What to do -
Look below for the line that contains "Image resolution: width=791", then copy it and each following line to the end of the records, minus any pictures.

====

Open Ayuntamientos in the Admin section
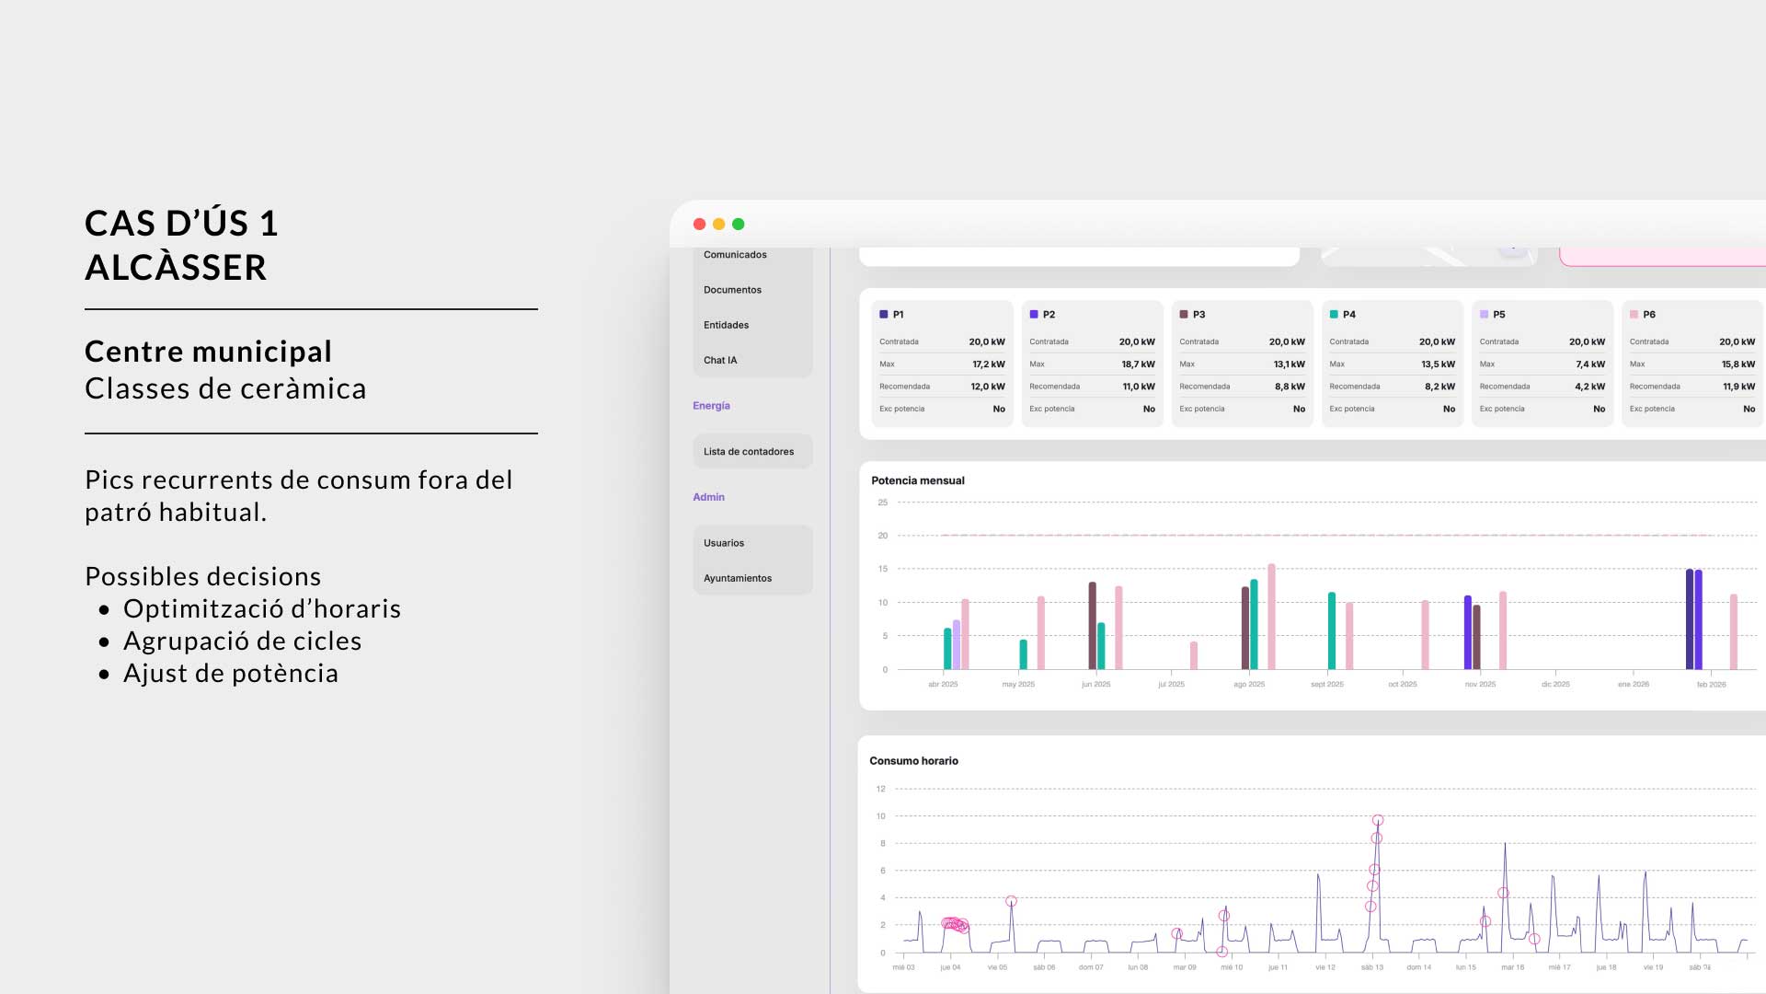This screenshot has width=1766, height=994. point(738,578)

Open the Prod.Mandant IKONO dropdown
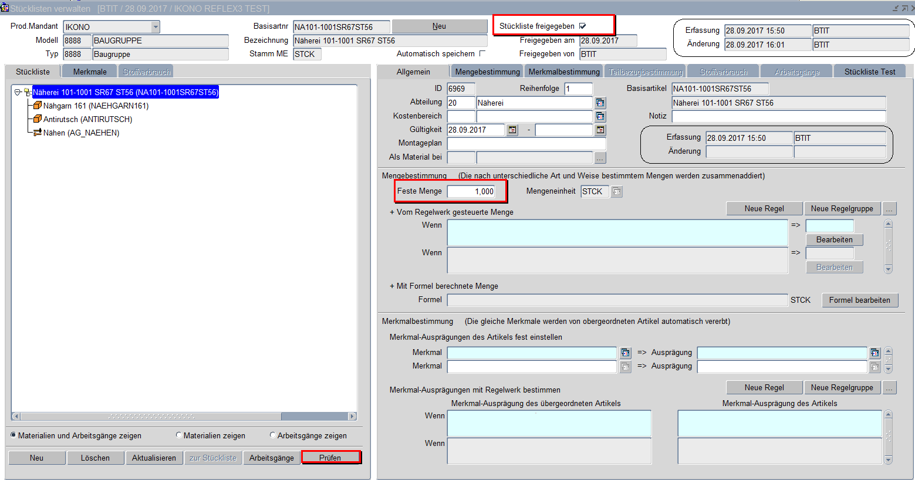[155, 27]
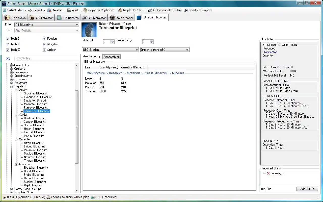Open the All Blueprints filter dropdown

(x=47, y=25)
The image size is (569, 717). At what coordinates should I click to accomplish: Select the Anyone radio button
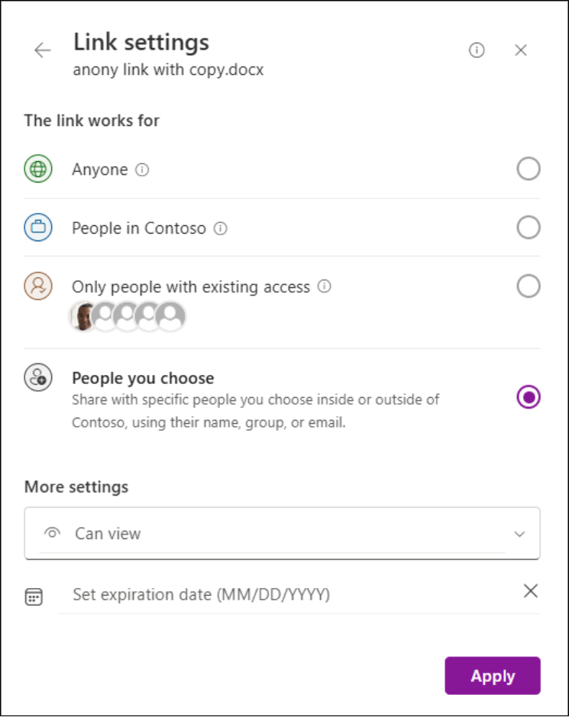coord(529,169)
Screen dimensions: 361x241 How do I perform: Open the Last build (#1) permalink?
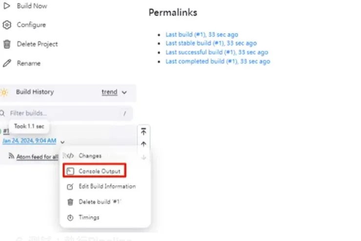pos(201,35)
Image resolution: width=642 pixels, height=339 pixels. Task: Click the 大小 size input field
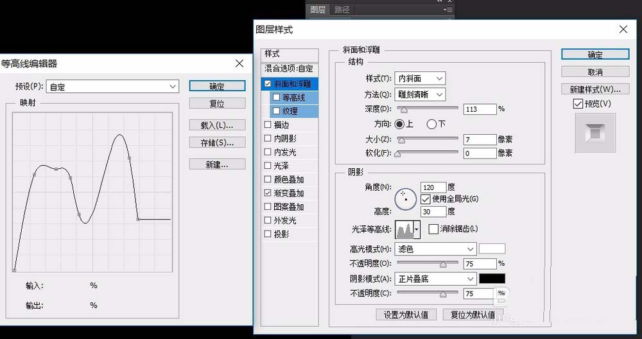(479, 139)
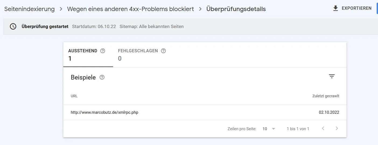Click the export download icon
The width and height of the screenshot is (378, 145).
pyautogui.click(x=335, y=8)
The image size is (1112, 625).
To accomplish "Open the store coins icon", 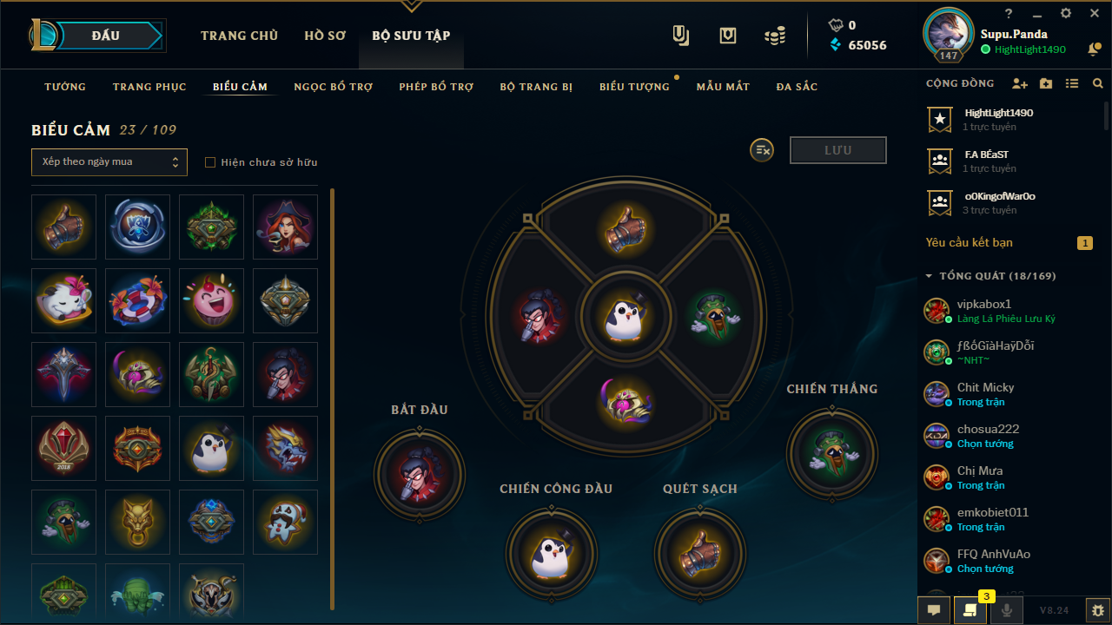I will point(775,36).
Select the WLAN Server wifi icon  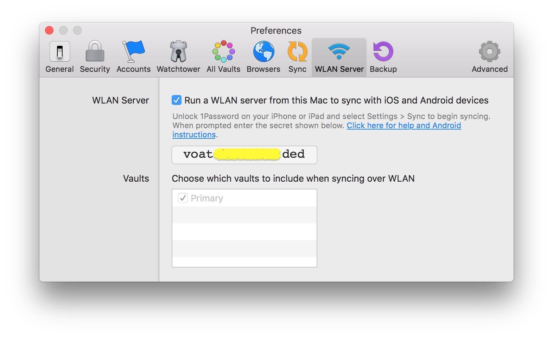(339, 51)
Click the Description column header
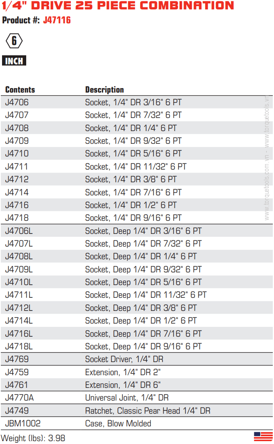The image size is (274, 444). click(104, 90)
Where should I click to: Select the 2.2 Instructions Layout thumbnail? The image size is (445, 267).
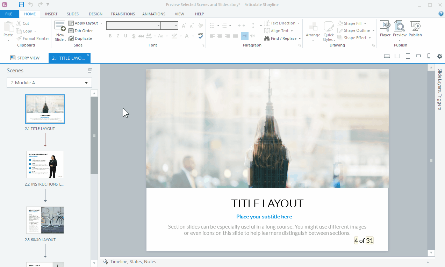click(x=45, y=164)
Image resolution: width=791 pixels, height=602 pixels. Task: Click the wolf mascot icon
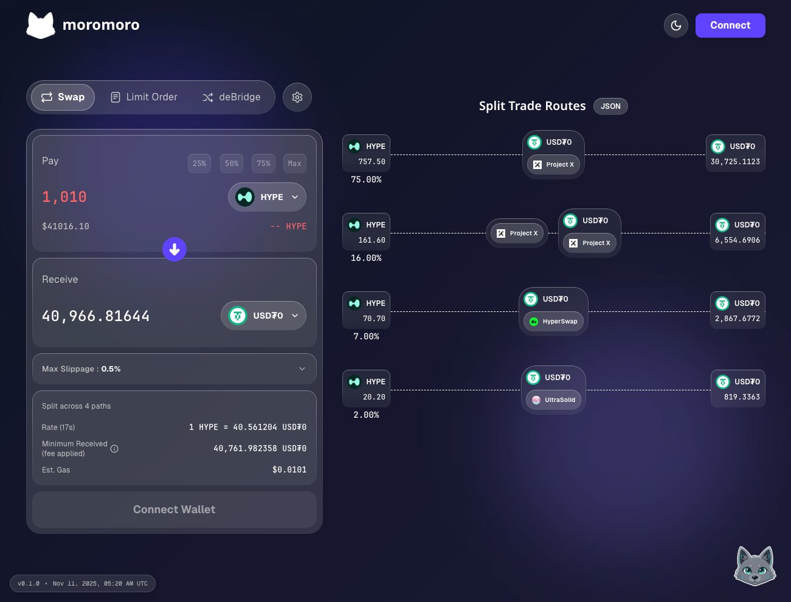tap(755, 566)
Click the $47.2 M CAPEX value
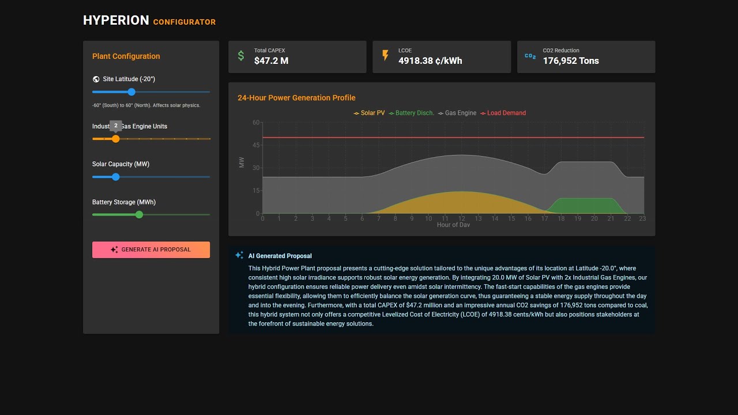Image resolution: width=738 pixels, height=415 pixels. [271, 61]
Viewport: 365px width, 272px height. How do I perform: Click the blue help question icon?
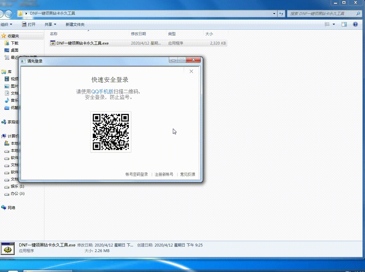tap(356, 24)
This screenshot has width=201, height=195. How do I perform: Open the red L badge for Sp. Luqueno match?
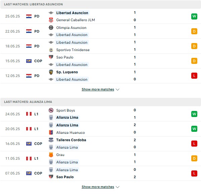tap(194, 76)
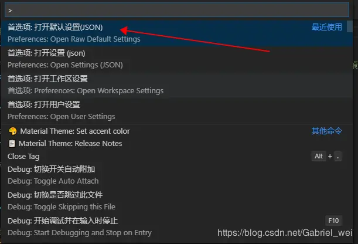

====

Problem solution -
Image resolution: width=791 pixels, height=602 pixels. Task: Click the wolf mascot icon
tap(755, 566)
Click the $47.2 M CAPEX value
Image resolution: width=738 pixels, height=415 pixels. [271, 61]
Viewport: 365px width, 272px height. How do I perform: Click the blue help question icon?
tap(356, 24)
This screenshot has width=201, height=195. How do I perform: Open the red L badge for Sp. Luqueno match?
tap(194, 76)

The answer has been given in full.